Studies on synthetic strategies of biorelevant nitrogen-containing privileged scaffolds

Abstract

Part 1. Bifunctionalization of Unactivated Alkenes Using with N-alkenoxypyridinium Salts N-alkenoxypyridinium salts have been used as synthetic units for the polarity-inversion reaction of enolates for the production of α-functionalized carbonyl compounds. In this dissertation, a strategy with N-alkenoxypyridinium salts that allows simultaneous difunctional groups incorporation of α-keto and γ-pyridyl groups into unactivated alkenes is considered. The photocatalytic system breaks the N-O bond of the N-alkenoxypyridinium salt and generates an α-carbonyl radical. The resulting α-carbonyl radical combines with the deactivated alkene to form an alkyl radical intermediate and is subsequently added to the pyridinium salt. Through this transformation, it is possible to ultimately obtain various γ-pyridyl ketones under mild reaction conditions. This strategy is characterized by a wide substrate scope and excellent functional group compatibility and is expected to be useful for pharmaceutical applications due to the late-stage functionalization of complex biologically related molecules.
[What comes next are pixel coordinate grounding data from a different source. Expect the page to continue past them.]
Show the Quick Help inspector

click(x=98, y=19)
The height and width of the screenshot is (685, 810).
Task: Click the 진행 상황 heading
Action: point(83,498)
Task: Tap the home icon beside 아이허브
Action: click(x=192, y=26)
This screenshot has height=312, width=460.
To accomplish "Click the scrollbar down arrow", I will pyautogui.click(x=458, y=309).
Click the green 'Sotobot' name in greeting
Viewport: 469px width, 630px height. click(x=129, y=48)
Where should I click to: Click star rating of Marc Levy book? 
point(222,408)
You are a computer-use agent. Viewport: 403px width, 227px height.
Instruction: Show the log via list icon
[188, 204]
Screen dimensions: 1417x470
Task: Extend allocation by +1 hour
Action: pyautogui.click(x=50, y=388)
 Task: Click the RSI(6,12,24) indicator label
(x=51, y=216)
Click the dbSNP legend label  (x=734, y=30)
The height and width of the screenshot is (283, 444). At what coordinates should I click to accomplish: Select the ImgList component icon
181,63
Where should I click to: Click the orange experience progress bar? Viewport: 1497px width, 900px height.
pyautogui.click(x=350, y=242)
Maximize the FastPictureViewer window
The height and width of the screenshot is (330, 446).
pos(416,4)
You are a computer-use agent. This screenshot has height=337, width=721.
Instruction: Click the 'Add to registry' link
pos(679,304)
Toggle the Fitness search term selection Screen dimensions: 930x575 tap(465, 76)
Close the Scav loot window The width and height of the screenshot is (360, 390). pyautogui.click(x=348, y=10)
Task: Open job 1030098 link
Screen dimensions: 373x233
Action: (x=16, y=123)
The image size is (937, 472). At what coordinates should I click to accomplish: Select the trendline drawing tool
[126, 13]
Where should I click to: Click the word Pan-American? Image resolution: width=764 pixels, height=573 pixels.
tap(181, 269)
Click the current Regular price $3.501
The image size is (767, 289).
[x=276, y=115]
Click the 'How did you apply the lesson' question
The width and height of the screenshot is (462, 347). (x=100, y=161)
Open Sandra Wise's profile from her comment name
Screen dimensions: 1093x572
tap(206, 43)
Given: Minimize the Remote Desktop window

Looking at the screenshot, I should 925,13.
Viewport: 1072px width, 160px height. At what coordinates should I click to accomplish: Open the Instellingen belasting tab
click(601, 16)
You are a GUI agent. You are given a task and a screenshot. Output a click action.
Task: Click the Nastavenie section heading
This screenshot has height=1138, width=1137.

Part 2. C-H Functionalization of N-alkenoxyheteroarenium Salts by a Traceless Nucleophile N-alkenoxyheteroarenium salts have been used as synthetic units for polar reversal reactions with nucleophilic heteroarenes. In this thesis, in order to overcome the electron deficit inherent in heteroarenium salts, A strategy for regioselective C-H functionalization leveraged by traceless nucleophile is considered. The quinolinium ring converts into a dearomatized intermediate and is site-selectively functionalized at the C8 position of the quinoline at room temperature. This transformation has wide versatility in other electron-deficient heteroarenes such as phenanthridine, isoquinoline and pyridine N-oxide. The role of nucleophiles enabling the conversion of N-alkenoxyheteroarenium salts, which was previously limited, was investigated through experimental and computational studies. This strategy allows for the subsequent functionalization of complex biologically relevant molecules and is expected to be a practical tool in drug development.